素晴らしいのが続く2楽章。バルシャイもぐっとテンポを落として音楽にえも言われぬ深みが宿ります。ギレリスもそれに応えて、じっくりとメロディーを紡いていきますが、ここにきてギレリスのタッチから生み出されるピアノの鋭くも深い音色が燦然と輝きだします。同じピアノなのにギレリスが弾くと、峻厳さ、孤高さを感じさせるところがすごいところ。バルシャイもそれに触発されて、伴奏も深く深く集中していきます。夢のような音楽が流れていきます。カデンツァは抑えた音量でピアノを鳴らしながら天上に登っていくような凝縮された時間が流れます。ピアノ1台から繰り出される音楽が、オケも含めて全員を惹きつける素晴らしいカデンツァ。
フィナーレで再びリズムと推進力を取り戻しますが、ここでもギレリスのピアノの鋼鉄のタッチが素晴らしい躍動感を帯びて圧倒的な存在感。コンチェルトのソロでテクニックではなく演奏の集中力でここまで他を圧倒する存在感を感じさせる演奏は滅多にありません。バルシャイもそれを踏まえて、控えめながら味わい深い伴奏で支えます。最後はキレのいいピアノの響きを轟かせて終了。いやいや素晴らしい演奏でした。

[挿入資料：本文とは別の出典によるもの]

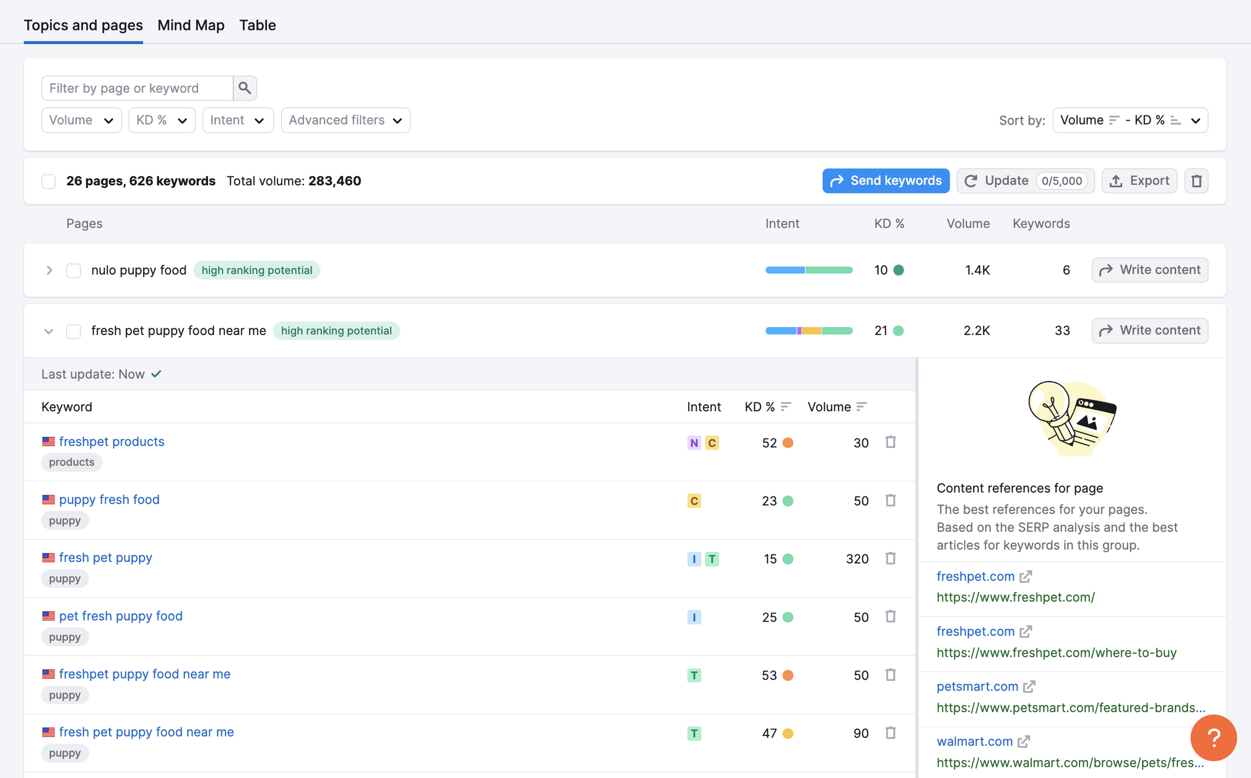Viewport: 1251px width, 778px height.
Task: Open the Volume filter dropdown
Action: point(79,119)
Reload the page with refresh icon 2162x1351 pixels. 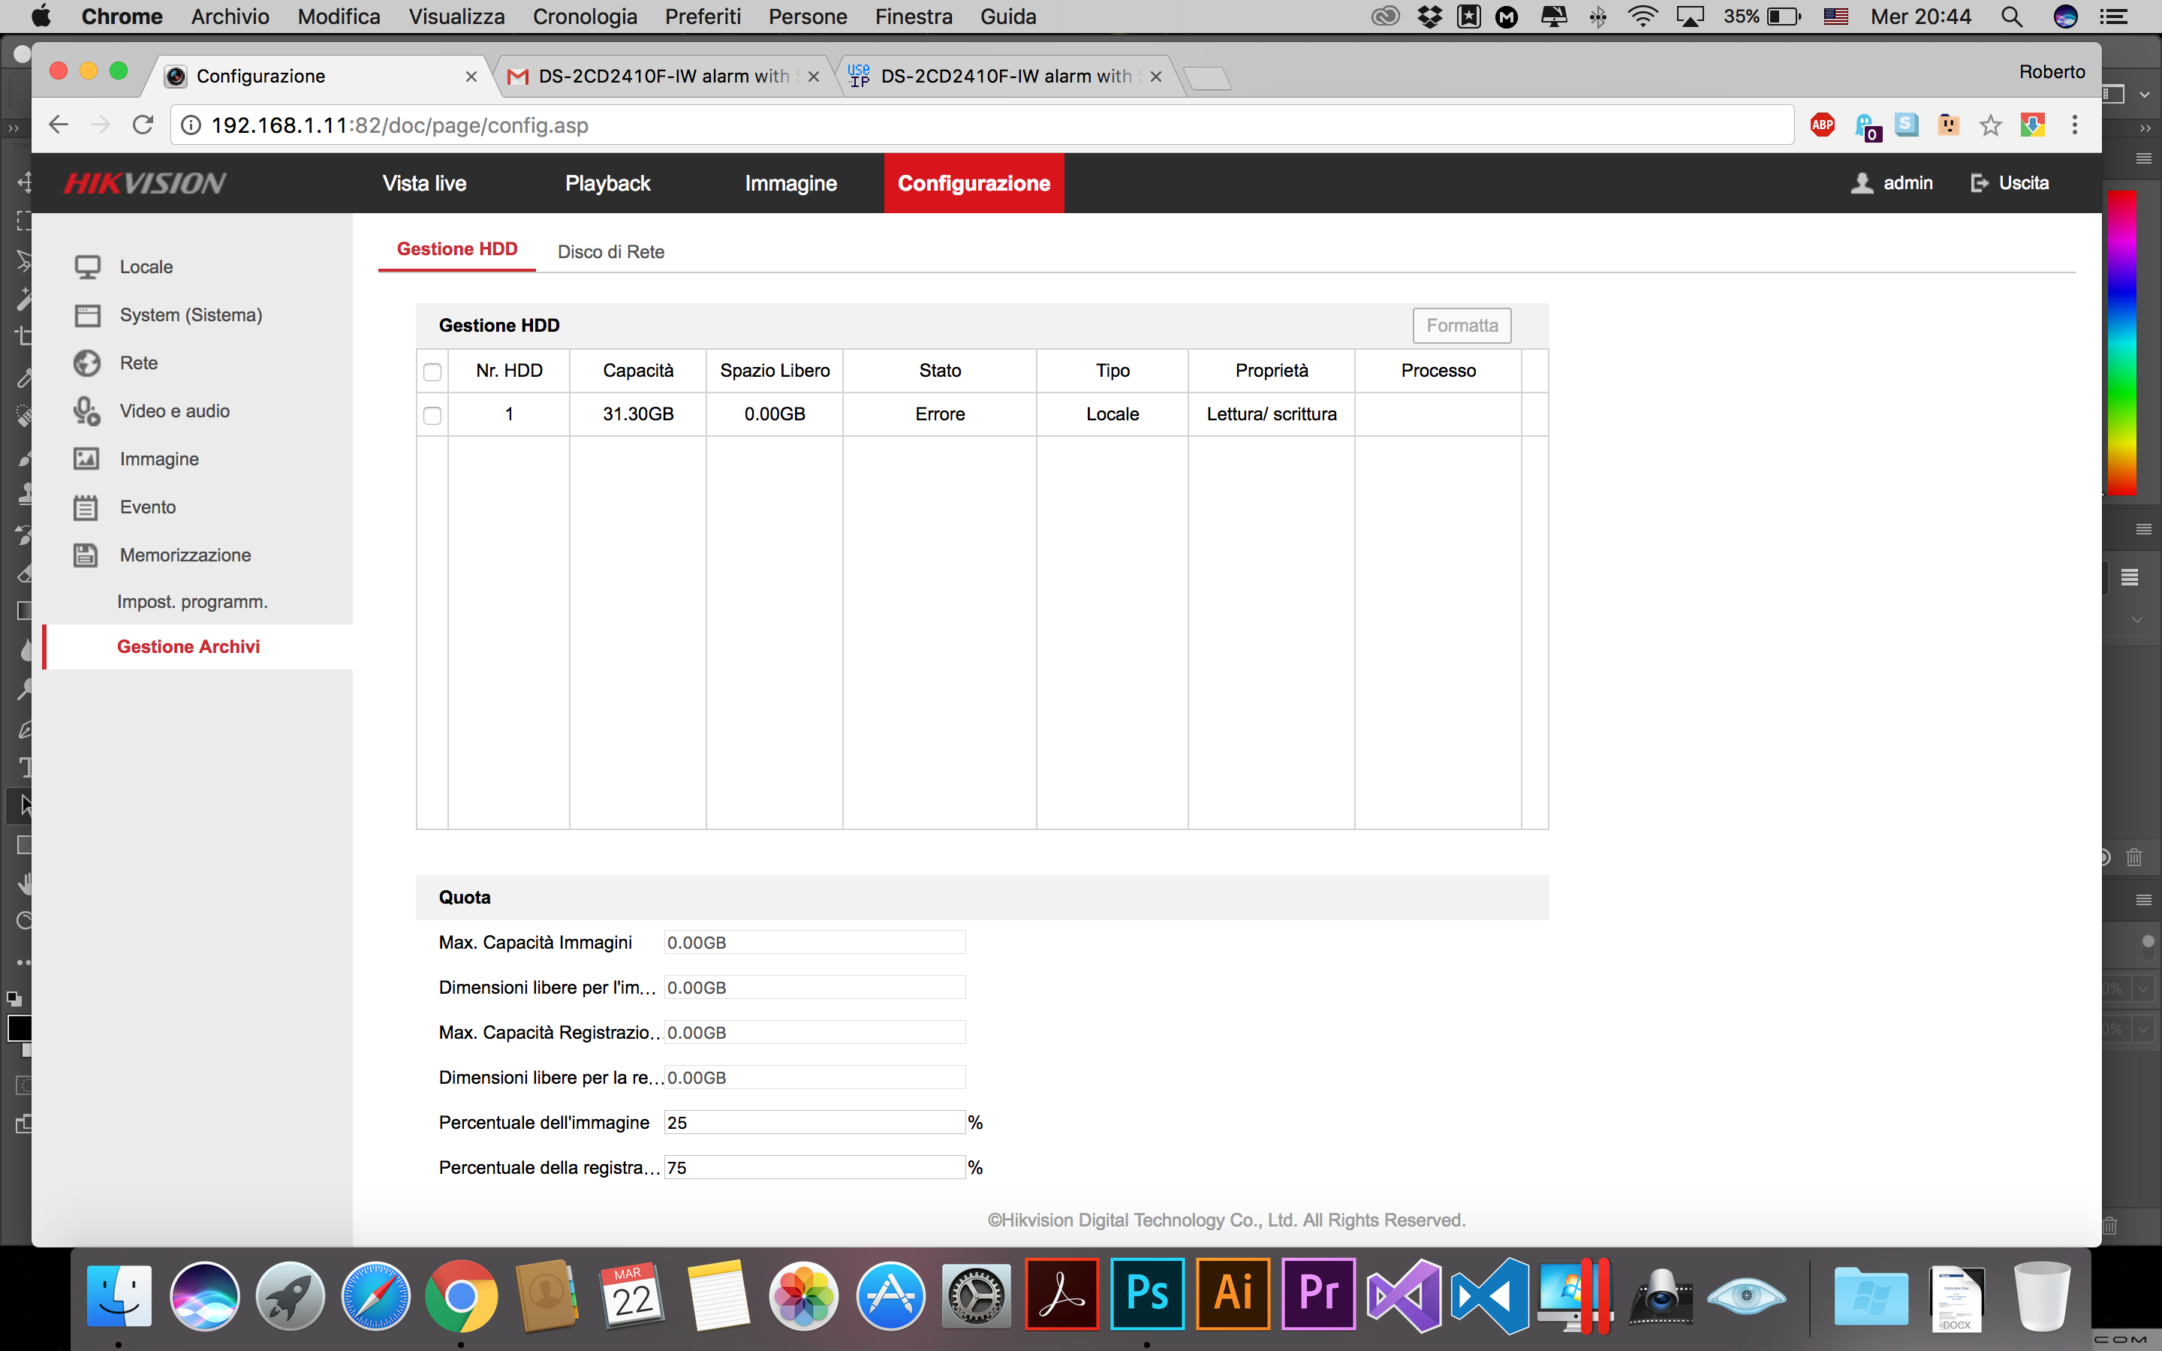pyautogui.click(x=143, y=125)
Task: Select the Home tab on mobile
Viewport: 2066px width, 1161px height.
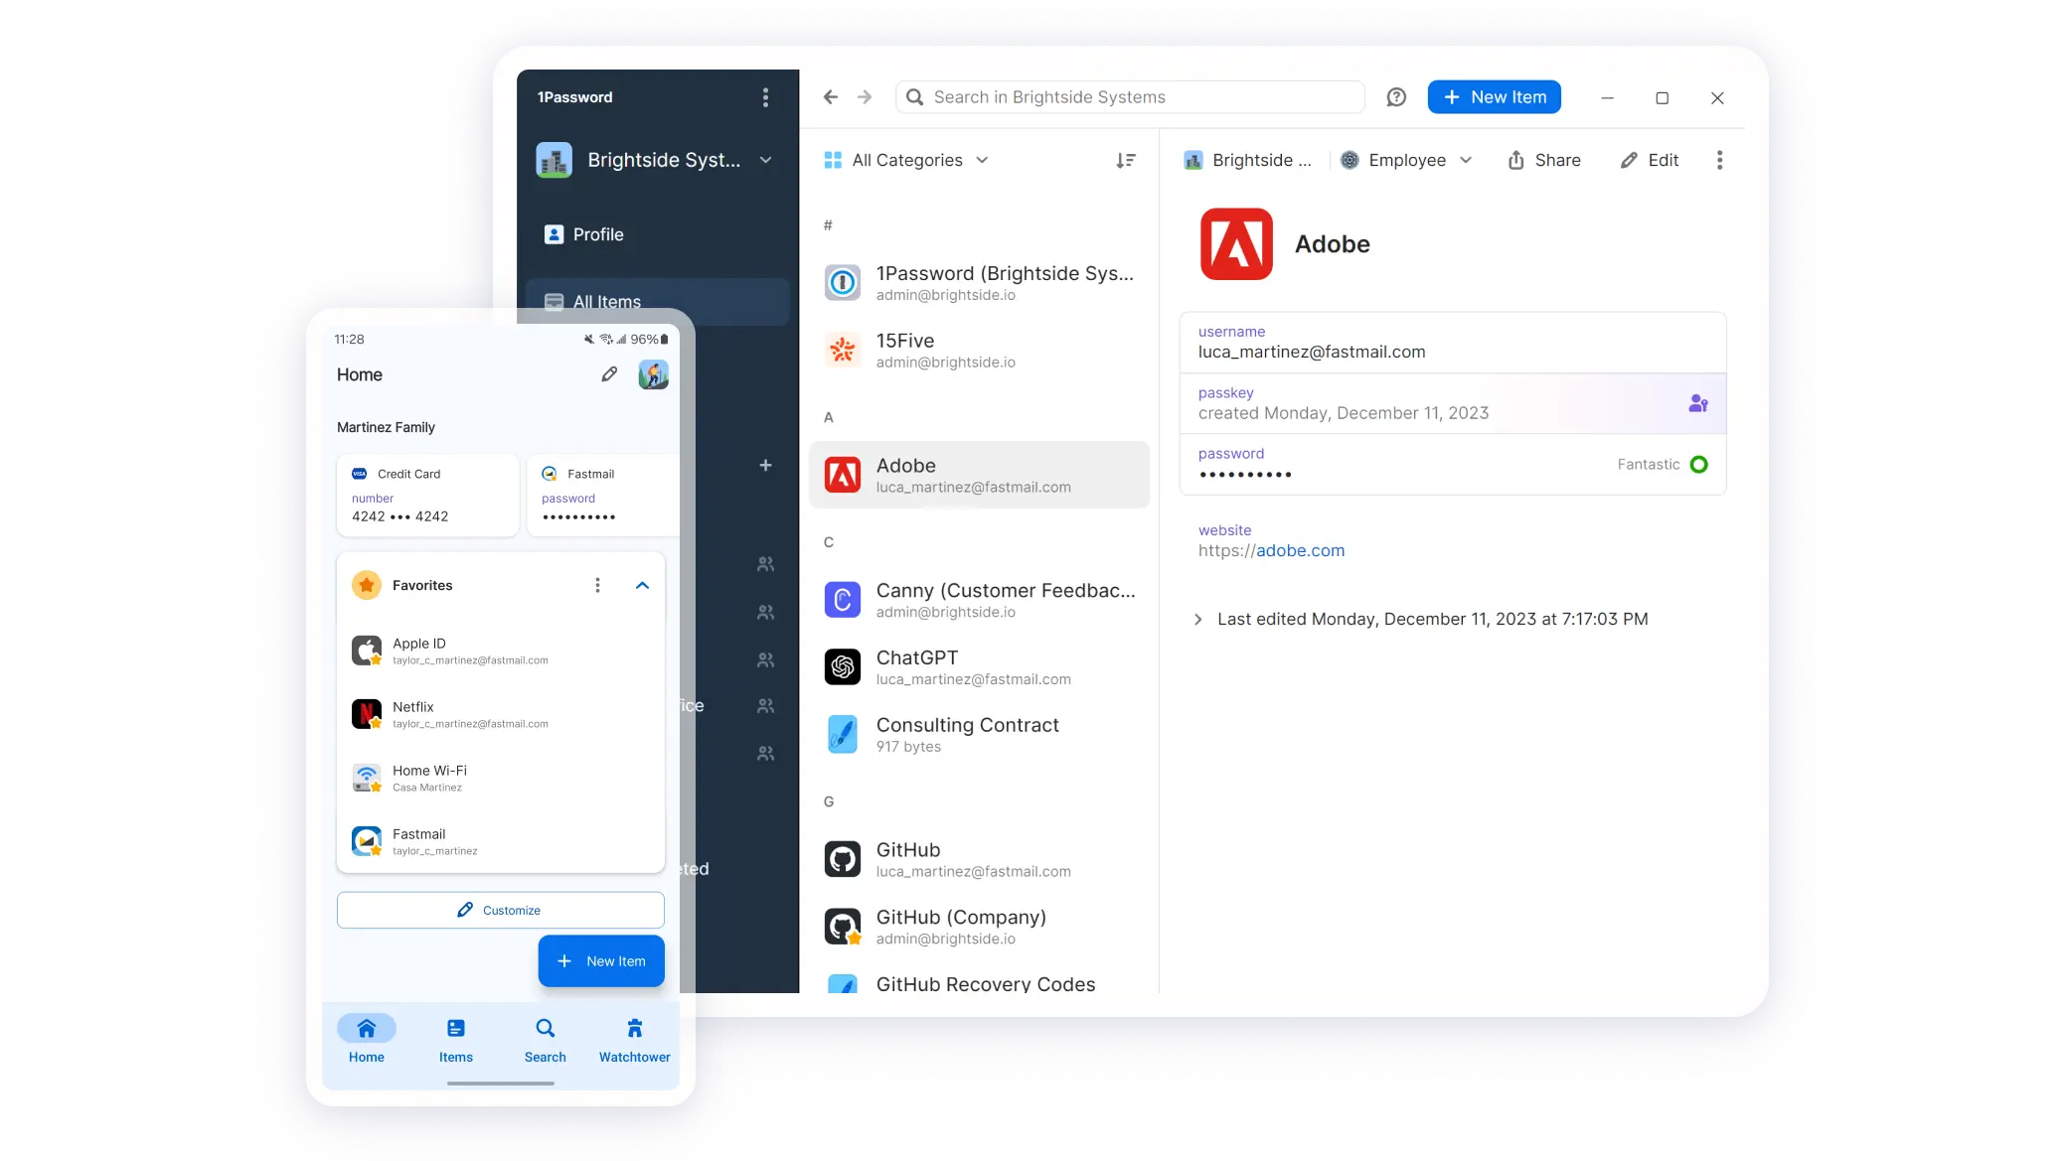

やはりギレリスはギレリス。奏者によって様々な響きを聴かせるピアノですが、ギレリスが弾くと、はっきりギレリスの音楽とわかる音楽が流れ出すのがすごいところ。鋼鉄のタッチでも、爽快な響きも孤高の響きもグイグイ推進する響きも自在に繰り出しながら、音楽を作っていきます。このコンチェルトでは、テクニックではなく音楽の深さで圧倒的な存在感を示し、特に2楽章のカデンツァでは微かなタッチの紡ぎ出す音楽の存在感に圧倒されました。録音も鮮明で1950年代のギレリスの魅力を余すところなく捉えた素晴らしいもの。これは文句なしの名演盤です。もちろん評価は[+++++]とします。

裏面のモーツァルトもこれまた素晴らしい演奏。バルシャイはハイドンの時よりも踏み込み、ギレリスのピアノも冴えまくってます。こちらもオススメです! 中古で見かけたら即ゲットですね。